= Deposit Return Scheme (Ireland) =

The Irish deposit-return scheme (DRS), is a container return scheme in operation in Ireland since 1 February 2024.

==Background==
The EU Single Use Plastics Directive (SUPD) set targets for separate collection of waste single-use PET plastic beverage containers. The target for 2025 is set at 77% by weight, while the target for 2029 is set at 90%. The Irish Government commissioned a report in 2019 to consider options for how to meet these targets. This report concluded:
"DRS is a feasible option for Ireland, and indeed the only way in which it can confidently be asserted that a 90% collection rate for plastic beverage bottles can be achieved"

In 2020, The Irish Government published its "Waste Action Plan for a Circular Economy" which included a plan to introduce a DRS in line with the Programme for Government ("Our Shared Future"), agreed earlier that year.

Also in 2020, the government held a public consultation to examine the implementation options for an Irish DRS,

==The chosen scheme==

In April 2021, the Dept of Environment published draft regulations to legislate for the chosen form of the scheme. A consortium of drinks producers and retailers, named DRSI, was approved in July 2022 as an Extended Producer Responsibility scheme. Later, DRSI traded as Re-turn.

The regulations were enacted on 19 November 2021

Re-turn operates on a not-for-profit basis, licensed by the Minister for the Environment. It is funded through producer fees, the sale of recyclable materials, and unredeemed deposits, with any surplus reinvested into the scheme rather than distributed as profit.
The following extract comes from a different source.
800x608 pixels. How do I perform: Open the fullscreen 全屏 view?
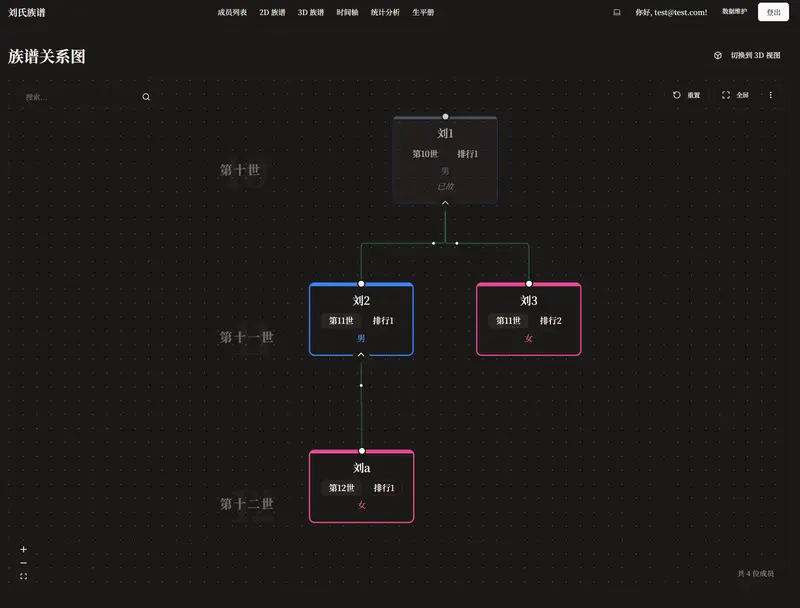(x=733, y=95)
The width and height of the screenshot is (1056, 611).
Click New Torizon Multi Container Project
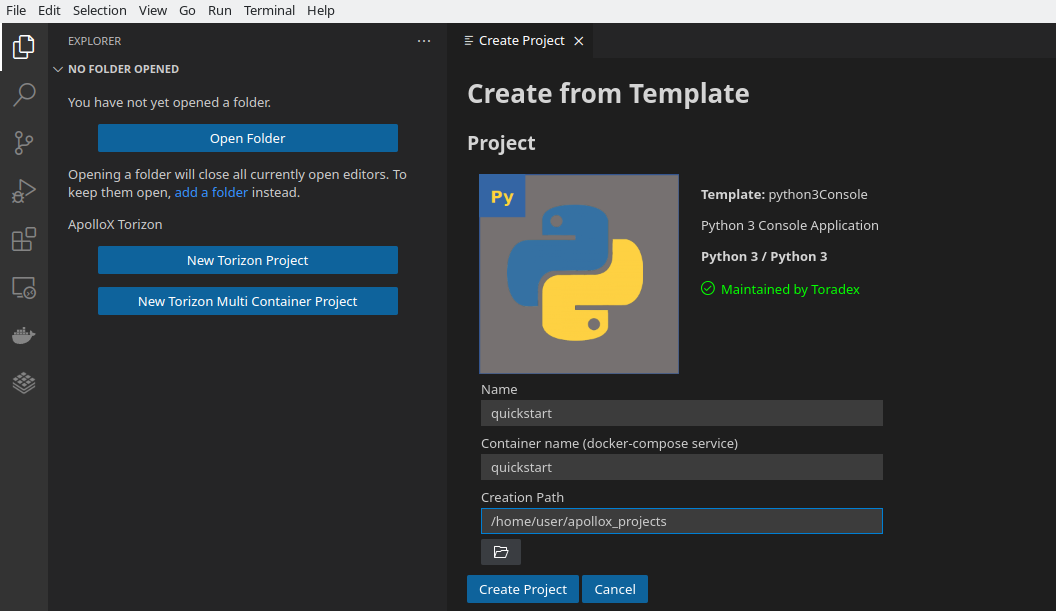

The scheme applied to aluminium and PET plastic drinks containers from 150ml to 3 litres. It excluded dairy products. The deposit was set at €0.25 for containers above 500ml to 3 litres, and €0.15 for containers from 150ml to 500mls. Retailers were obliged to accept containers for all drinks, including those not sold by those retailers. Retailers were obliged to offer a cash refund rather than just store credit.

Producers were required to modify their labels to include a deposit-return logo to indicate to consumers that the container carries a refundable deposit.

A four month transition period from 1 February 2024 to 31 May was legislated for. During this period, retailers could sell their old stock of drinks, without deposit logos on the labels, along with the new stock, marked with logos.

==Outcome==
Early complaints included delays, scanner misreads with dented cans, and long queues. Re-turn promised to address these 'teething issues' with equipment upgrades and support.

Irish Business Against Litter, a business group that carries out litter surveys of Irish towns, reported a near 50% fall in litter from plastic bottles and cans following the introduction of DRS.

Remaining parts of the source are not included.